Where the records below have a line with "breadcrumb", that line is to be copied.

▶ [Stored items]
※ ※ ※

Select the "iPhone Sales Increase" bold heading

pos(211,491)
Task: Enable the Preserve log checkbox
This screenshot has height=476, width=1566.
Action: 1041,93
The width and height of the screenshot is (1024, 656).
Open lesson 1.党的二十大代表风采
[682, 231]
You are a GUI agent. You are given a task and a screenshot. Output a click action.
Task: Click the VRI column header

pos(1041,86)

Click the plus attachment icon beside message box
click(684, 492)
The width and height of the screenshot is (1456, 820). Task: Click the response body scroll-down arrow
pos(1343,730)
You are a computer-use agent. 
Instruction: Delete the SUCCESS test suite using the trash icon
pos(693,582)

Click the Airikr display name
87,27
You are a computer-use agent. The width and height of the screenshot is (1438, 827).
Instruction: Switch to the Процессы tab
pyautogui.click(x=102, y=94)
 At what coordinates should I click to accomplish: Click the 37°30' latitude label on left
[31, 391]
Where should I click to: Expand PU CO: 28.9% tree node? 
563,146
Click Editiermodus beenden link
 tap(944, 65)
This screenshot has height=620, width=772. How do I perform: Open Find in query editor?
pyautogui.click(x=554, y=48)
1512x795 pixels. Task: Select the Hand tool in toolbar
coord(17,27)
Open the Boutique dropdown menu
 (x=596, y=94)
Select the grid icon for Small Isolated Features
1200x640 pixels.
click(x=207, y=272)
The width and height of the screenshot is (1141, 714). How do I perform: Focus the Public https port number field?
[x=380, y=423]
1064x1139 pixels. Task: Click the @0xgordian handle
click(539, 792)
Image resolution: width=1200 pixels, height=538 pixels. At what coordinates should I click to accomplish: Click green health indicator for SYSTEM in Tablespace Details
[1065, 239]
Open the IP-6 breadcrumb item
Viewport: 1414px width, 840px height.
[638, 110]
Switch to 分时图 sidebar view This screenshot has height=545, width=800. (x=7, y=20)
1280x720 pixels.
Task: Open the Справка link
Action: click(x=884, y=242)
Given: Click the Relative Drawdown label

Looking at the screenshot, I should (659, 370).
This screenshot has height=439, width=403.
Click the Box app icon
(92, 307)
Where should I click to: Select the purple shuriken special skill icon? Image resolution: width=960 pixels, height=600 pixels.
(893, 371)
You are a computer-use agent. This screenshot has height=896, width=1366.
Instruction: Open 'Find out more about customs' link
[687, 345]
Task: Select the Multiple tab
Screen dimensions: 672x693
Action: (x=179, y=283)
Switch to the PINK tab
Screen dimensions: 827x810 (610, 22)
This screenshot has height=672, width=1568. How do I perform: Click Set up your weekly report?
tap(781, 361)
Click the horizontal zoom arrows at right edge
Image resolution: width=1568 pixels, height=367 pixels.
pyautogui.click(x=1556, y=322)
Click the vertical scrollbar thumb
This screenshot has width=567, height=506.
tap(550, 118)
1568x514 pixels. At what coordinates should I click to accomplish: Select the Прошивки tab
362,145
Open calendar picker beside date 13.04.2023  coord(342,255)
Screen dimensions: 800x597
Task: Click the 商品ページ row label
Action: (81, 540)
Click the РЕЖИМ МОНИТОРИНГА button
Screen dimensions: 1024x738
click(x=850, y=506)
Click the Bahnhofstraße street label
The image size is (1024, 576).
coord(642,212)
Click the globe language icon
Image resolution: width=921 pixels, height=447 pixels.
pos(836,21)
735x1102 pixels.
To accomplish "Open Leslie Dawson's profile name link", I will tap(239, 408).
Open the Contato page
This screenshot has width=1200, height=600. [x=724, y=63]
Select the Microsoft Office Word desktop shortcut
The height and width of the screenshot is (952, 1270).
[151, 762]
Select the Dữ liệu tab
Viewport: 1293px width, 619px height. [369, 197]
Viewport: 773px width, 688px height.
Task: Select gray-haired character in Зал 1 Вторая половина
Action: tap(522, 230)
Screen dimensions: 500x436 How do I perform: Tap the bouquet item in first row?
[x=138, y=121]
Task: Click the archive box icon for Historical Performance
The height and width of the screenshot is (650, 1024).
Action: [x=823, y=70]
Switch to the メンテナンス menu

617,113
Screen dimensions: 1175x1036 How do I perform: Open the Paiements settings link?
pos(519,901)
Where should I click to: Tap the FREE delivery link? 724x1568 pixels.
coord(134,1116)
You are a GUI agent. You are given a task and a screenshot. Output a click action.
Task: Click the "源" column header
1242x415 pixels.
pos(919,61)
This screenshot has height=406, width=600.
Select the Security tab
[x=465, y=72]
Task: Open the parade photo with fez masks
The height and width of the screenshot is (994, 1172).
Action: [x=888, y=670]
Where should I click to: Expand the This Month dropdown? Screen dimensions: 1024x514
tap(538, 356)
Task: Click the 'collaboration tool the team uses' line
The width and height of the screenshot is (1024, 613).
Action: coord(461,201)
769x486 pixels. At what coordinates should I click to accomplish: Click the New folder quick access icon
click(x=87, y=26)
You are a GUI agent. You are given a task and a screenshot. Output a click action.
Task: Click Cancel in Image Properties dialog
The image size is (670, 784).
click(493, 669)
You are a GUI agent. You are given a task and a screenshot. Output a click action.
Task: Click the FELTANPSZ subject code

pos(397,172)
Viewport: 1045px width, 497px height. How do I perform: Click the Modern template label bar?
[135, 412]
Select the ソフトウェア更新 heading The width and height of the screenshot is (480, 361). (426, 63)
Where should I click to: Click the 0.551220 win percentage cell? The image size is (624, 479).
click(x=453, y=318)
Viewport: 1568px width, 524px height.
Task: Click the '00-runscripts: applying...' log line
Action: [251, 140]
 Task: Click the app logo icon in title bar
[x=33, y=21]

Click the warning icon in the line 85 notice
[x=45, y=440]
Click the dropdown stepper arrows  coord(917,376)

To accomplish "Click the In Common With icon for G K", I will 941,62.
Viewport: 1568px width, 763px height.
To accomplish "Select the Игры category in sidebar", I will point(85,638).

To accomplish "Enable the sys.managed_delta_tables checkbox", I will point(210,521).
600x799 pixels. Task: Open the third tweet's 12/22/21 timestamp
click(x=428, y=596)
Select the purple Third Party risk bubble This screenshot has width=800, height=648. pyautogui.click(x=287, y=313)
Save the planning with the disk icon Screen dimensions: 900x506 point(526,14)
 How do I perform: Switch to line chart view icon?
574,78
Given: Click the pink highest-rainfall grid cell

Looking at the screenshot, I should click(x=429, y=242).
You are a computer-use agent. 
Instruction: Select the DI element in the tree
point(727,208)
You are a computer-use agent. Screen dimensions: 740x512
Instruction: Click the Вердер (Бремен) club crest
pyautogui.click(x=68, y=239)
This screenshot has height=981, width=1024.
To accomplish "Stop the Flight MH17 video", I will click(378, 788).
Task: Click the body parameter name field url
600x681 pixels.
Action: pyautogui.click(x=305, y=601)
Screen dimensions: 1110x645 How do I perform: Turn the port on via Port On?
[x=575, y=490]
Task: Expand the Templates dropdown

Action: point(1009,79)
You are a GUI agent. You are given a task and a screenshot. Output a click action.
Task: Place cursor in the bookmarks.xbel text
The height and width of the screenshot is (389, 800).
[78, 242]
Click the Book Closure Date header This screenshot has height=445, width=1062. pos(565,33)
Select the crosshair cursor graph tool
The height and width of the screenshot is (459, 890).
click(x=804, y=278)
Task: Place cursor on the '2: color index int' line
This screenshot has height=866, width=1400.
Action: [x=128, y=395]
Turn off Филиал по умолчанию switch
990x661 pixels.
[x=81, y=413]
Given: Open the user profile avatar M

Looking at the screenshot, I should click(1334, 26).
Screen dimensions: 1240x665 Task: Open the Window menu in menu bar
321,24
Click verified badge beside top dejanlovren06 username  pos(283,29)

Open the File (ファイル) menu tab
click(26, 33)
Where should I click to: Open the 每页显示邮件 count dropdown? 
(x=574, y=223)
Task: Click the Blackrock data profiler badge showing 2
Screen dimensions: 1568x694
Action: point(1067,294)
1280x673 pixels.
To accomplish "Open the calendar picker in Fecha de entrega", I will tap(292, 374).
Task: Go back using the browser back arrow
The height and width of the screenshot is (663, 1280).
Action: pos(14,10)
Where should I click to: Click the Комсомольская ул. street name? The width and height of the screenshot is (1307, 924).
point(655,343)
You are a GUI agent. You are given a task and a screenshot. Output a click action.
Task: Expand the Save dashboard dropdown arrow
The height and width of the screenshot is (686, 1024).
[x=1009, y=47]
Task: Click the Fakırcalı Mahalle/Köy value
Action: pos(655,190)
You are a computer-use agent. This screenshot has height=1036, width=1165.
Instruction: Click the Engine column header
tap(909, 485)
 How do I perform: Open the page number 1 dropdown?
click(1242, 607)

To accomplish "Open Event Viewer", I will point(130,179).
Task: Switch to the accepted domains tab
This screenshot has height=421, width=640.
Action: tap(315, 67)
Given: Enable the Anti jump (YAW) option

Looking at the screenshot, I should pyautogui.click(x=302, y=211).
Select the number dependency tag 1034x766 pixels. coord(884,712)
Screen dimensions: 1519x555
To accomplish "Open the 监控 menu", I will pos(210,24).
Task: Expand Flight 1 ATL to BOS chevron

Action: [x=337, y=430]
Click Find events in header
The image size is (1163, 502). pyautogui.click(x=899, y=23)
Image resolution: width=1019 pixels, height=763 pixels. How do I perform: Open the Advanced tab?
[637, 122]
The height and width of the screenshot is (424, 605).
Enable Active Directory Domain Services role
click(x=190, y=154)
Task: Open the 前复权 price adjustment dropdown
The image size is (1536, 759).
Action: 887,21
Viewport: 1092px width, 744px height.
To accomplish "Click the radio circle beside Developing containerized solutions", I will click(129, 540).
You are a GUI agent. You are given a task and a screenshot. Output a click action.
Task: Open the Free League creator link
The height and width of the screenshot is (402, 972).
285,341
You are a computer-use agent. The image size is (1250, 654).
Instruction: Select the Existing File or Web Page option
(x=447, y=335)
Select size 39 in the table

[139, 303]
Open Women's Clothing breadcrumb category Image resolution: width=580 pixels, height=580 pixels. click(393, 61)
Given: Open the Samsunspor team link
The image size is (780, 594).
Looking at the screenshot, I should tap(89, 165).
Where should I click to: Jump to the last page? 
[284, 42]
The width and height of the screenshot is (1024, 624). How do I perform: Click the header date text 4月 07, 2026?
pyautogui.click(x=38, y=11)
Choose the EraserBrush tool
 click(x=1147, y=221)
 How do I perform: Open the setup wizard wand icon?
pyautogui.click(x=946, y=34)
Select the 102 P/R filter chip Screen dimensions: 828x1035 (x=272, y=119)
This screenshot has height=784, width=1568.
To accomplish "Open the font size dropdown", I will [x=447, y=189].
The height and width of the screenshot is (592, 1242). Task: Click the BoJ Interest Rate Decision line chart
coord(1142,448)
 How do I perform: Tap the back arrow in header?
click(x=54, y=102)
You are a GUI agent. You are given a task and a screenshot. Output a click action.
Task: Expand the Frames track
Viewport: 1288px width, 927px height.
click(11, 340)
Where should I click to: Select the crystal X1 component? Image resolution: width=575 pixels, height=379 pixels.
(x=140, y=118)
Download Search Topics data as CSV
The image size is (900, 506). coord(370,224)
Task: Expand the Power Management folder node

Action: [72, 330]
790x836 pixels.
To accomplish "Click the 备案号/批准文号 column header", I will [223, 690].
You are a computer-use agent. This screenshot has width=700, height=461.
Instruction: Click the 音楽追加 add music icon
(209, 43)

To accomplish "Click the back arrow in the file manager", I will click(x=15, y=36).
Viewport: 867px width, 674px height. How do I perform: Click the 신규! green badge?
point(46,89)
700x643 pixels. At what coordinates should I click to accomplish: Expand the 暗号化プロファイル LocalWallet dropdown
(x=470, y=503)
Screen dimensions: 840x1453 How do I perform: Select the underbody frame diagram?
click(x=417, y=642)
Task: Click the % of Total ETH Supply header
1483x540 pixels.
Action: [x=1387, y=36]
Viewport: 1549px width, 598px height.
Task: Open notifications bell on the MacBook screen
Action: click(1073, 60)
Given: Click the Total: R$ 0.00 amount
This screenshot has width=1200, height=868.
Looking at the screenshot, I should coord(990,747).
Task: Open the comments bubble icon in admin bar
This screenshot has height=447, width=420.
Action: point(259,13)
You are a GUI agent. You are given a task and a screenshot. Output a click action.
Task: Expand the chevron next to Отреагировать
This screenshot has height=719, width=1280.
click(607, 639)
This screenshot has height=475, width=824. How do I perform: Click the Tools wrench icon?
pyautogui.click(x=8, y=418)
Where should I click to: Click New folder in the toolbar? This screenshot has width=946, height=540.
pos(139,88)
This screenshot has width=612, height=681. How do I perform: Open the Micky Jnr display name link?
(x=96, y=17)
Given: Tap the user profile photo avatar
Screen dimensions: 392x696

※ ※ ※

▶ [SOLUTION TO THE EXERCISE]
Open the IP-6 breadcrumb item
Open Women's Clothing breadcrumb category Image resolution: width=580 pixels, height=580 pixels. click(393, 61)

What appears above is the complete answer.